--- Data for this exercise Enclosed Below ---
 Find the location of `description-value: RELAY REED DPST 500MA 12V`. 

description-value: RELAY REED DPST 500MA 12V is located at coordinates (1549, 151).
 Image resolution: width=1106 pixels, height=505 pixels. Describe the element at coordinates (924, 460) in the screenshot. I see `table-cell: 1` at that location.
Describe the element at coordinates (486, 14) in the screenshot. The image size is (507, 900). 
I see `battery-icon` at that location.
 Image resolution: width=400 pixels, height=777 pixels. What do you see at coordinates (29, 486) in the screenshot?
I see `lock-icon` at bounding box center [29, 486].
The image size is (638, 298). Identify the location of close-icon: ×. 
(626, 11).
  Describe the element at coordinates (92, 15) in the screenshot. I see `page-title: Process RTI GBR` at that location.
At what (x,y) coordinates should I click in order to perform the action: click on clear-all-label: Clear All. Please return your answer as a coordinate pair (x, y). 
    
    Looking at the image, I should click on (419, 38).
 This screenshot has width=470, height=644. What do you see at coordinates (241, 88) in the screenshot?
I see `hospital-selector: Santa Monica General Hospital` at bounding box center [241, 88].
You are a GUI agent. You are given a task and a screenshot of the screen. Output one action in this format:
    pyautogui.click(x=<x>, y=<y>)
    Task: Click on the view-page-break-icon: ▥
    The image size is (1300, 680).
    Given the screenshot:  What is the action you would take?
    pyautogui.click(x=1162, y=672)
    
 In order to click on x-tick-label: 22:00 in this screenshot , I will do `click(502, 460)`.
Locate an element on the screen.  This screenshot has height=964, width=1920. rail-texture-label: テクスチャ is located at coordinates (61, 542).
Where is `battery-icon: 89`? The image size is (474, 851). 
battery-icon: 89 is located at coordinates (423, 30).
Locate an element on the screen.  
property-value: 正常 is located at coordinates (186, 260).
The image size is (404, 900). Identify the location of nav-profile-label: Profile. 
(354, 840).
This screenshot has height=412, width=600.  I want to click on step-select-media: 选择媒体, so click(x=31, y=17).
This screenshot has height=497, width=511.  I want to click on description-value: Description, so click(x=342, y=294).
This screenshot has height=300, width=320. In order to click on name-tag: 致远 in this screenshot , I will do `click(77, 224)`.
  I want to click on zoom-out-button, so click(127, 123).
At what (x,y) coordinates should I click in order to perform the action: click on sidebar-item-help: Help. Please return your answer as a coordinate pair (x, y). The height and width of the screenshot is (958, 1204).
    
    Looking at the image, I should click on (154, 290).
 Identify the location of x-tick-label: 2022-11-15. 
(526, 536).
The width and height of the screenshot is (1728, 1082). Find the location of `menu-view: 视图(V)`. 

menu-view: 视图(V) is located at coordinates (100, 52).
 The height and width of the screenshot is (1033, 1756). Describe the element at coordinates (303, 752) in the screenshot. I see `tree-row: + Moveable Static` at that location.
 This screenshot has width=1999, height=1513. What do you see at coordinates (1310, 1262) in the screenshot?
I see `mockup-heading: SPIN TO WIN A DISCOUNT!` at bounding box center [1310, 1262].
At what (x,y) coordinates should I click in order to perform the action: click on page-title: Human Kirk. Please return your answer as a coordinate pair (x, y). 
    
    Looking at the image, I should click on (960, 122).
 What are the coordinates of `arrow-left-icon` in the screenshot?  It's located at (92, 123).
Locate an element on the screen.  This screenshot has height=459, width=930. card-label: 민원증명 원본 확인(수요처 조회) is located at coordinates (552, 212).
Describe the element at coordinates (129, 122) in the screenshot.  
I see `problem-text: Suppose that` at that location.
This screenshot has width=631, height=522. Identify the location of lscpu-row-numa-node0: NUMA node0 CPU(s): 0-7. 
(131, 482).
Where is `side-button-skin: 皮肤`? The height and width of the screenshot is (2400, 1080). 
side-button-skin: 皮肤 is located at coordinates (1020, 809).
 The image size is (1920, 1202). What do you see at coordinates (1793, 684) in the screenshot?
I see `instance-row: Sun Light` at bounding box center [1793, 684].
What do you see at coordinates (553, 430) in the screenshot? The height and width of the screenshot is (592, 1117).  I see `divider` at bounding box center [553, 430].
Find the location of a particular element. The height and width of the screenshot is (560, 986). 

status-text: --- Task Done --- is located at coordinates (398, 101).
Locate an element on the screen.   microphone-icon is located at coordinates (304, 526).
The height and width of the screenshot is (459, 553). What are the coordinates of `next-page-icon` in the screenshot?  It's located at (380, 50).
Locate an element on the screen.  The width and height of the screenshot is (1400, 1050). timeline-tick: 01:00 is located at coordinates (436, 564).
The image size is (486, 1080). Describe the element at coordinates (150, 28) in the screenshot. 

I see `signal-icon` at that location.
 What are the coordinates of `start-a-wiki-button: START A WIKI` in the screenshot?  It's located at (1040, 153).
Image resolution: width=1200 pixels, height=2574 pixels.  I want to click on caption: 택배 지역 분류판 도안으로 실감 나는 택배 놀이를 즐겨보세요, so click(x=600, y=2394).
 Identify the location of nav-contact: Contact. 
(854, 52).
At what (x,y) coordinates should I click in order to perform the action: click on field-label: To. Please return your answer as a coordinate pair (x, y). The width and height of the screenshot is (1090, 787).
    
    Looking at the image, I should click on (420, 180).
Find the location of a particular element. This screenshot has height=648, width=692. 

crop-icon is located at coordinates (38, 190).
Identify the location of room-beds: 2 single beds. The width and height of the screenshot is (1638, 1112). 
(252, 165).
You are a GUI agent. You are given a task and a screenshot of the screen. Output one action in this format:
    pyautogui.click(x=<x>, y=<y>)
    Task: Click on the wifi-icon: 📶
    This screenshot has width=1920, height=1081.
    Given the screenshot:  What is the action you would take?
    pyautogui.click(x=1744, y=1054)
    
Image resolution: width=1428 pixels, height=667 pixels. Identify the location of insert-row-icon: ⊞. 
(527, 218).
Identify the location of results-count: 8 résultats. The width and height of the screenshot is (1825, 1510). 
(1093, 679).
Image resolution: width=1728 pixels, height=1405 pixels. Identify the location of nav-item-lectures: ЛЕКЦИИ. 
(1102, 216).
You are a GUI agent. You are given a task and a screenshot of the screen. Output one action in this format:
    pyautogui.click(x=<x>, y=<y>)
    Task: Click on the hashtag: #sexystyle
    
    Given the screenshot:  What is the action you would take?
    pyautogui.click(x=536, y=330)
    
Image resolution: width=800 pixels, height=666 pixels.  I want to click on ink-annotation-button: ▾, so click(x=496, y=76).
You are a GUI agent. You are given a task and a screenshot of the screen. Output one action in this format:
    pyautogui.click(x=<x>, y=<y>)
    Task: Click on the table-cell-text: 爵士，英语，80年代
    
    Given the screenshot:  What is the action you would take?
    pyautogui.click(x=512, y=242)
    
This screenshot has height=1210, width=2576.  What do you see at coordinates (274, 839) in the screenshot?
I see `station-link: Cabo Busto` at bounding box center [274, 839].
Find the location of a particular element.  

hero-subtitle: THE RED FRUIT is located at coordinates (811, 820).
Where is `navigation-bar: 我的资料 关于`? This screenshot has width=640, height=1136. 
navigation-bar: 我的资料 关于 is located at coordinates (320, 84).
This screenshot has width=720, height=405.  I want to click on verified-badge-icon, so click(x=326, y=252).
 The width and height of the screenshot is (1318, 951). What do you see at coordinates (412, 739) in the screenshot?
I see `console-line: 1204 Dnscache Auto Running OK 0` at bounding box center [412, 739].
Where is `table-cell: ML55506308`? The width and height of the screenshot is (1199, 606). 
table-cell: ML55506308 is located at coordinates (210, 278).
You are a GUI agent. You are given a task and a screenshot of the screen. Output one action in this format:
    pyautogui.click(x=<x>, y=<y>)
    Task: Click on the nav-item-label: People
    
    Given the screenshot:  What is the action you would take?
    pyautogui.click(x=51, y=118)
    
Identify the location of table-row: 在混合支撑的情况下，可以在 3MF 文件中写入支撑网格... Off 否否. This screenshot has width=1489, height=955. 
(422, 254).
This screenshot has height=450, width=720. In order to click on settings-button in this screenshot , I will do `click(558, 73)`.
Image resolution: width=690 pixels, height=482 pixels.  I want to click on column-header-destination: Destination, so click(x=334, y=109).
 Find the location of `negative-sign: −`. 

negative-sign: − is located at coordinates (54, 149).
--- End of Enclosed Data for this exercise ---
● What the task asks
Format the lines of the items above, from the first line through the line containing "description-value: RELAY REED DPST 500MA 12V is", as a JSON list of strings with one string per line and no blank lines.

● Task solution
[
  " Find the location of `description-value: RELAY REED DPST 500MA 12V`. ",
  "description-value: RELAY REED DPST 500MA 12V is located at coordinates (1549, 151)."
]